Right. I don’t. But what if he keeps calling? I change the number and he keeps calling. I hang up on him, and he calls me right back. That’s the kind of guy he is. But even if he were to finally give up, I myself have a hard time with finality, I don’t want things to just end. Or, worse, to pretend that they’ve ended. I don’t understand how that happens—something
is
but I have to pretend it
isn’t
. Like the alcohol is always there. It
is
. It’s not
isn’t
.

The counsellor nods.

Like the teenage Alex, I’ve given in to strange anger here in this office, with this grown-up nodding smilingly at me. I think: She’s not the most attractive woman. She’s got eyelashless eyes, the face of a stunned bird.

I immediately feel guilty for thinking that and think of saying something that will please her. So I say, I guess I can just
pretend
that it’s not there. One-day-at-a-time thing, right?

That’s the idea, she says, if you can get your head around it, or even if you can’t, you can just choose not to try to get your head around it for one day. Just tell yourself you’re going to think about it tomorrow and until then stay sober. And then you can go through the same routine the next day. And the next.

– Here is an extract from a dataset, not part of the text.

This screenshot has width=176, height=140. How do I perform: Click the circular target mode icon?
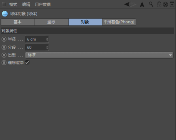[165, 5]
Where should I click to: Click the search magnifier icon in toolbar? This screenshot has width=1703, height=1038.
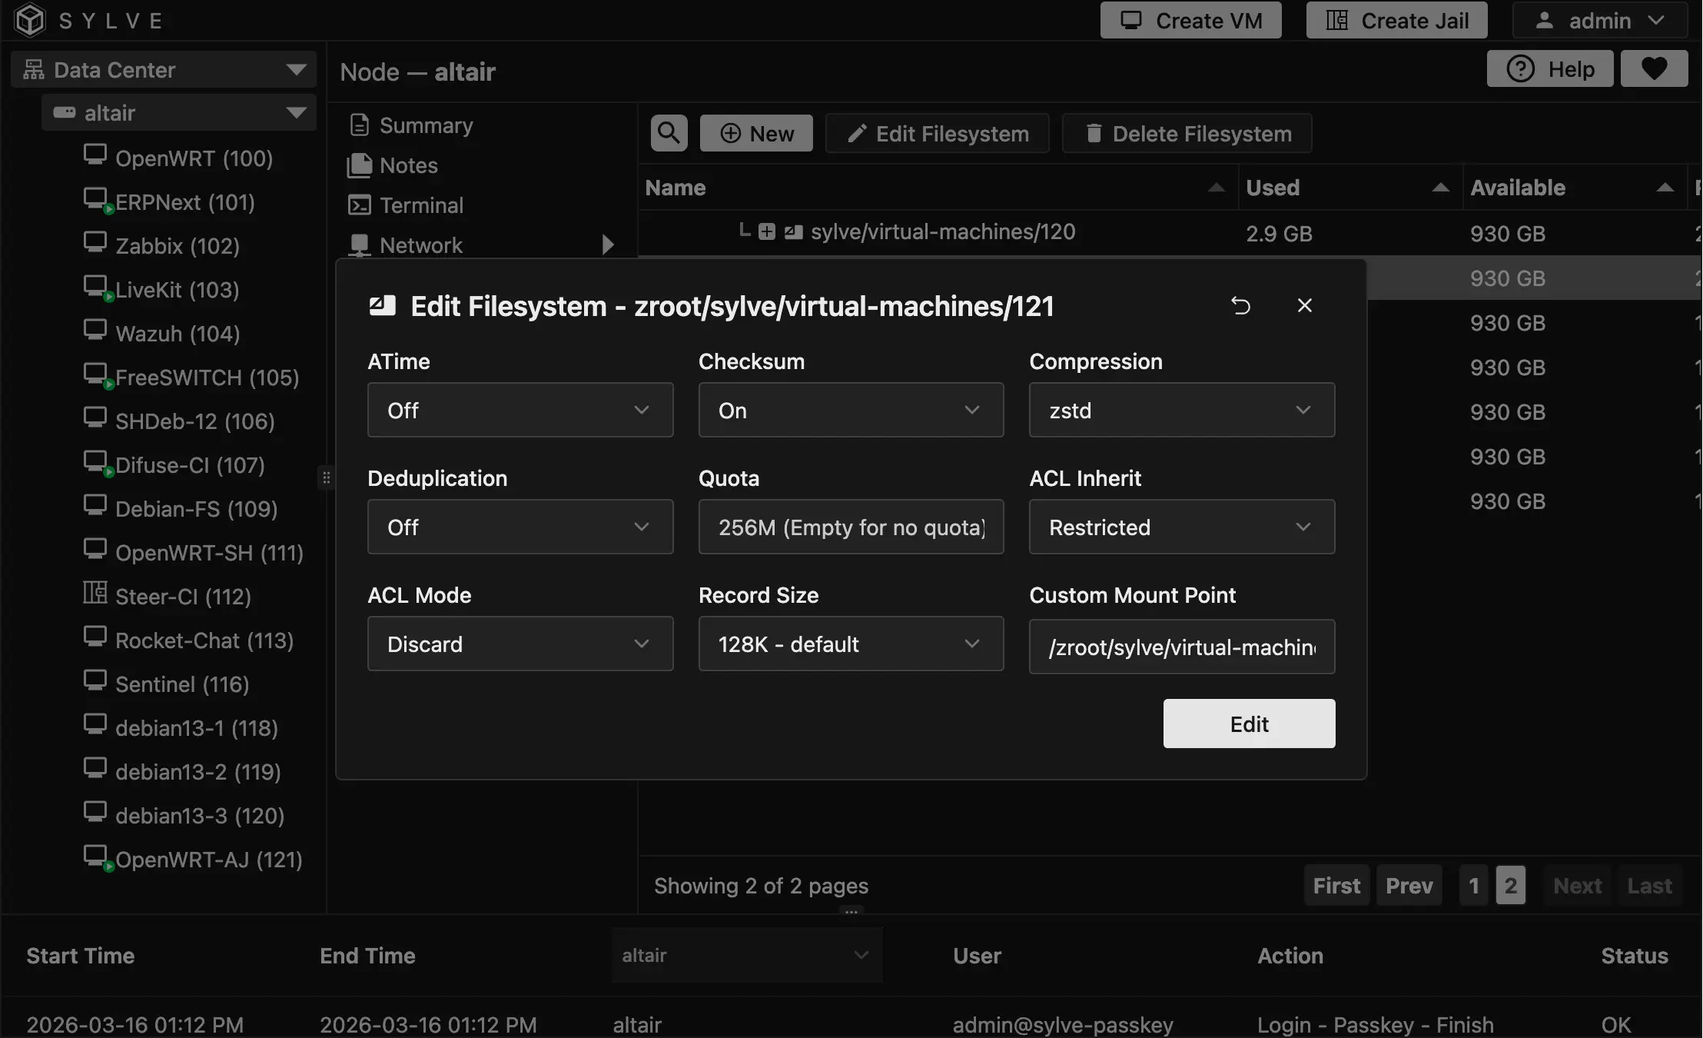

I’m lost again. How do I not think about it in the first place? Like, is there a way to just erase that first thought?

You might have to start first thing in the morning, she tells me. That’s why a lot of people pray first thing in the morning. You’ve no defences when you first wake up, so you quickly say your little mantra, a prayer, whatever you say, and then you’re set for the day. It’s like you’ve built a wall for the day. And it’s harder for those sorts of thoughts to penetrate that wall.